--- STUDY MATERIAL ---

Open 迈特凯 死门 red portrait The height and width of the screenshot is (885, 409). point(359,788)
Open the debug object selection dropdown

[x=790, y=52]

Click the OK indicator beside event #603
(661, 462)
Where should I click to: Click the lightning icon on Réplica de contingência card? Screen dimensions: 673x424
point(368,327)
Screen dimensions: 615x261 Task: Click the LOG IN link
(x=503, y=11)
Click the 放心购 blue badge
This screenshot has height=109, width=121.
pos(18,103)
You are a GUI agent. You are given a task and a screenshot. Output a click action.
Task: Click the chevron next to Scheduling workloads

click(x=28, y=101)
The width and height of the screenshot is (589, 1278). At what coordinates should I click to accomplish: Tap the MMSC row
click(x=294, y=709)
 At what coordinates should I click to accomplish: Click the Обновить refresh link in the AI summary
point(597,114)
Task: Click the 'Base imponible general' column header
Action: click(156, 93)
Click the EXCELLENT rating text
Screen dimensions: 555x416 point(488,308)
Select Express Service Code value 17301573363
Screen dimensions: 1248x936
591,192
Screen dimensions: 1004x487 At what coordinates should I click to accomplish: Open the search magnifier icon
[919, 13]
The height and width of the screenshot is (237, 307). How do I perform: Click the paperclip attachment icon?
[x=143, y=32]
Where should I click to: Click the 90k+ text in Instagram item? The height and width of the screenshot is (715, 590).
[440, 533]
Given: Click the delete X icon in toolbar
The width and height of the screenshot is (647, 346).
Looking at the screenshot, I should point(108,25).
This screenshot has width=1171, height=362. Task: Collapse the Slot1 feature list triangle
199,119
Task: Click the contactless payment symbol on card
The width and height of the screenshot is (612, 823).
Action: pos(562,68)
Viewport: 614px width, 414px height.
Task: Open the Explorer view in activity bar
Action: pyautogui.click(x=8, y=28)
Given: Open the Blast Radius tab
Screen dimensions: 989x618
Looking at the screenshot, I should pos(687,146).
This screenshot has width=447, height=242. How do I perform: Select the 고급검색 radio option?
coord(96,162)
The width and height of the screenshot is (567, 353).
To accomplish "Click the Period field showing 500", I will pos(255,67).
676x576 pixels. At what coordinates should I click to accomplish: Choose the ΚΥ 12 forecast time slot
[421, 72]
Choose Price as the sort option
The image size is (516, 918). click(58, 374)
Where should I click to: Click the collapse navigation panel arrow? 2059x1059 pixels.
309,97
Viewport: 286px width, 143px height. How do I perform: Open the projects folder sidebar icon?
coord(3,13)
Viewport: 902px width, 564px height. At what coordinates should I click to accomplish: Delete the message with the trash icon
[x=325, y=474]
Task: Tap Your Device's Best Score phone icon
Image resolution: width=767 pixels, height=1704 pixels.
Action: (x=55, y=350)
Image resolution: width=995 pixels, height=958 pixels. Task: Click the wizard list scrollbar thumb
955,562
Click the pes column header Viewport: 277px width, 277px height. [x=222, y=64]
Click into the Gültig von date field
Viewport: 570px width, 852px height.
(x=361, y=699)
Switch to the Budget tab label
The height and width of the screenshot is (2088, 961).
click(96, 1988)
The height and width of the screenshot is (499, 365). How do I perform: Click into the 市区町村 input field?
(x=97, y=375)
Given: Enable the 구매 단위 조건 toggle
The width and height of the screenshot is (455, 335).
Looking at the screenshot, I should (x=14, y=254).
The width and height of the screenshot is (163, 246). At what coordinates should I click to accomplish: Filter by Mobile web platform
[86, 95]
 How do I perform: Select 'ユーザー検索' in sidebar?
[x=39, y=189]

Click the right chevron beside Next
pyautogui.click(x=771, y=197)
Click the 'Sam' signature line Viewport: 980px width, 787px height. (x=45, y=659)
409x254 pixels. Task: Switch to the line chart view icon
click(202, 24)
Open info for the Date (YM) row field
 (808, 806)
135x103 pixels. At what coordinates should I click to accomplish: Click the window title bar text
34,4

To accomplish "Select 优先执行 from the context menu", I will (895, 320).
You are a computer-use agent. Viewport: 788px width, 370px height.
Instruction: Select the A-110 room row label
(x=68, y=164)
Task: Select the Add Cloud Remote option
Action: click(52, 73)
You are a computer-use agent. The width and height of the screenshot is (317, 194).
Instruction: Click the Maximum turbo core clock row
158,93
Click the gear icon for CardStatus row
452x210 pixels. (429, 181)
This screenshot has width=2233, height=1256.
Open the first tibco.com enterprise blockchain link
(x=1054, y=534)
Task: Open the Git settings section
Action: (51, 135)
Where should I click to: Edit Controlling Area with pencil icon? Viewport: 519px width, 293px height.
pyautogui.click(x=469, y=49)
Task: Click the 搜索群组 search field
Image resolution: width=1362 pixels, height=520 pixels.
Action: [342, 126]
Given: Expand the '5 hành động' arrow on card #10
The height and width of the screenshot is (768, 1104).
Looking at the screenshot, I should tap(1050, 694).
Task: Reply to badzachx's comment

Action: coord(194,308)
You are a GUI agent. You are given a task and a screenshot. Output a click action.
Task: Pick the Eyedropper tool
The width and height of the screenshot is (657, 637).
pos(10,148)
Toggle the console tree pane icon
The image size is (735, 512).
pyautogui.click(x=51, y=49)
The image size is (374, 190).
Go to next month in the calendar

---

__REQUIREMENT__.
Count the lines of the material that contain the word "agent" and state the resulting number without further remark.

__RESULT__.
4